The results are shown in Table 1.

(Ball tack evaluation)
The films created in Examples 1 to 5 and Comparative Examples 1 to 3 were attached to a jig having an inclination angle of 5 ° according to JIS Z 0237: 2000, and 1/32 to 32/32 inch size iron balls were rolled. The maximum size that stopped for more than 5 seconds on the film surface was recorded. The results are shown in Table 1.

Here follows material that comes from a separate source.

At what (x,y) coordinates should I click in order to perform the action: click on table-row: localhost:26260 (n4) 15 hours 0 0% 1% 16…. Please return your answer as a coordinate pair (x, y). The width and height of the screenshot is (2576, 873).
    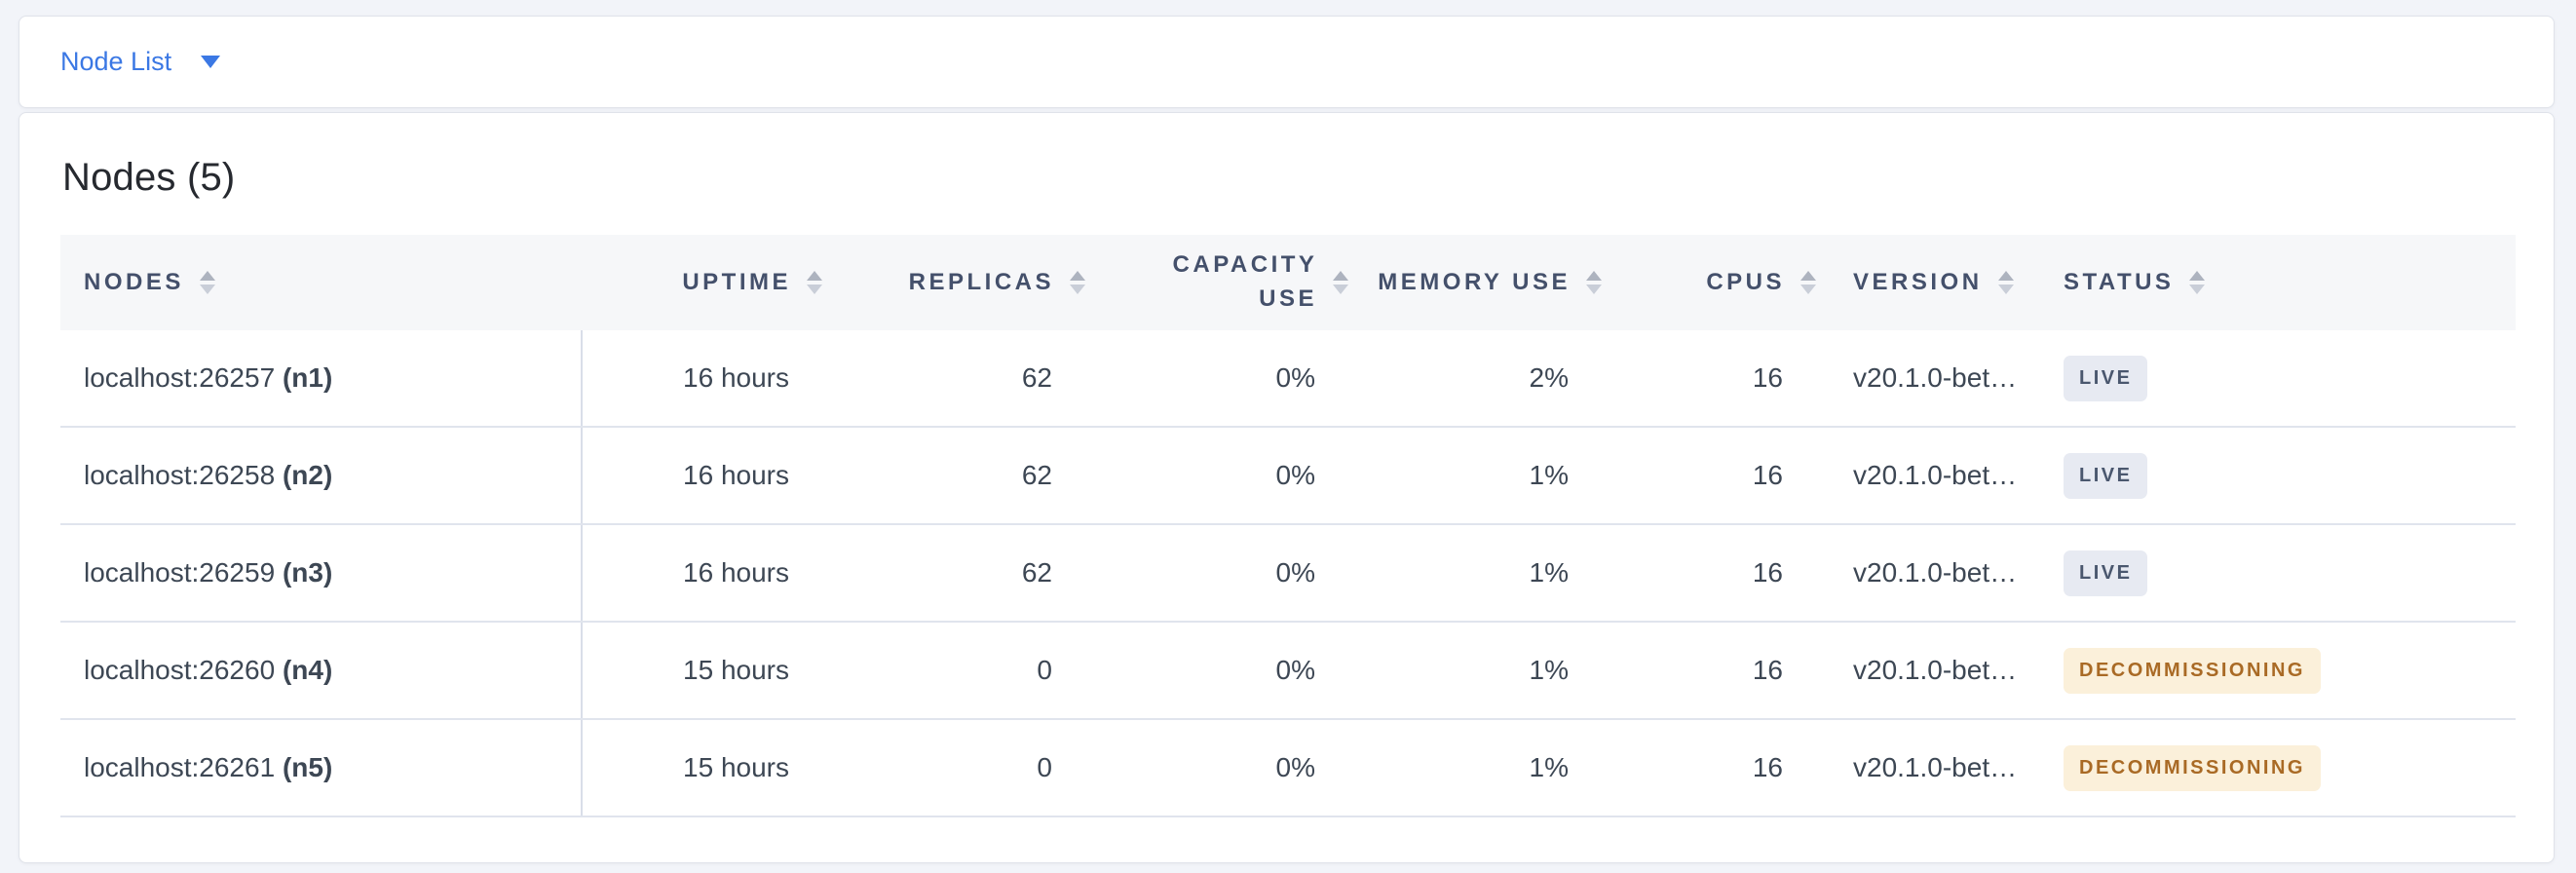
    Looking at the image, I should click on (1288, 671).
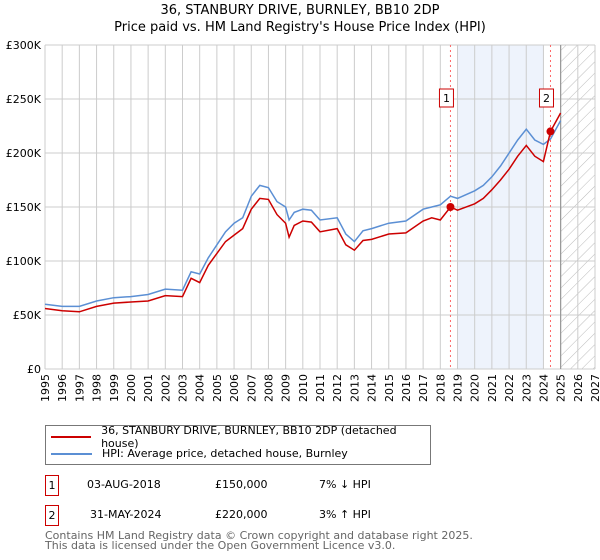 This screenshot has height=560, width=600. I want to click on x-tick-label: 2005, so click(218, 388).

  In Examples 1 to 5, the initial adhesion evaluation was a pass judgment in all cases, and the ball tack evaluation also showed good results that cleared Claim 1. In Comparative Examples 1 to 3, the initial adhesion and ball tack evaluation were poor.

Claims (8)

An adhesive resin composition processed into a film, wherein the film has a tackiness of 3/32 inches or more in a ball tack test according to JIS Z0237 (with or without an inclination angle of 5 °), and the film An adhesive sheet, wherein the film does not fall when the molded product is turned upside down when attached to a thermoplastic molded product. The adhesive resin composition comprises (B) a polar group-containing vinyl monomer and (C) an aromatic vinyl monomer in the presence of a radical polymerization initiator with respect to (A) 100 parts by weight of a polyolefin resin. 2. The adhesive according to claim 1, wherein 1 to 50 parts by weight of a tackifier having a softening point of 180 ° C. or less is blended with 100 parts by weight of the modified polyolefin resin modified by the melt-kneading step. Sex sheet.
The adhesive sheet according to claim 1 or 2, wherein the polyolefin resin of (A) is a polypropylene resin having a majority of propylene units of 100 to 80 parts by weight and a polypropylene of 0 to 20 parts by weight.
The adhesive sheet according to claim 1, wherein the (C) polar group-containing vinyl monomer is glycidyl methacrylate or maleic anhydride.
The adhesive composition contains (D) a tackifier, and the tackifier is at least selected from a rosin resin, a terpene phenol resin, a terpene resin, an aromatic hydrocarbon-modified terpene resin, a petroleum resin, and a hydrogenated petroleum resin. It is 1 type of tackifier, The adhesive sheet of Claims 1-4 characterized by the above-mentioned. An adhesive resin composition comprising a laminate having a three-layer structure in which a metal foil or a plate having a thickness of 1 to 200 µm is sandwiched and laminated on the adhesive sheet according to any one of claims 1 to 5. Laminated body. 7. The adhesive resin composition according to claim 6, wherein the metal foil or plate is a metal such as gold, silver, copper, iron, tin, lead, aluminum, or silicon and / or an alloy containing these metals. Laminated body. A method for using an adhesive resin composition laminate, wherein electromagnetic induction heating is used to fuse the laminate according to any one of claims 6 to 7 and an adherend.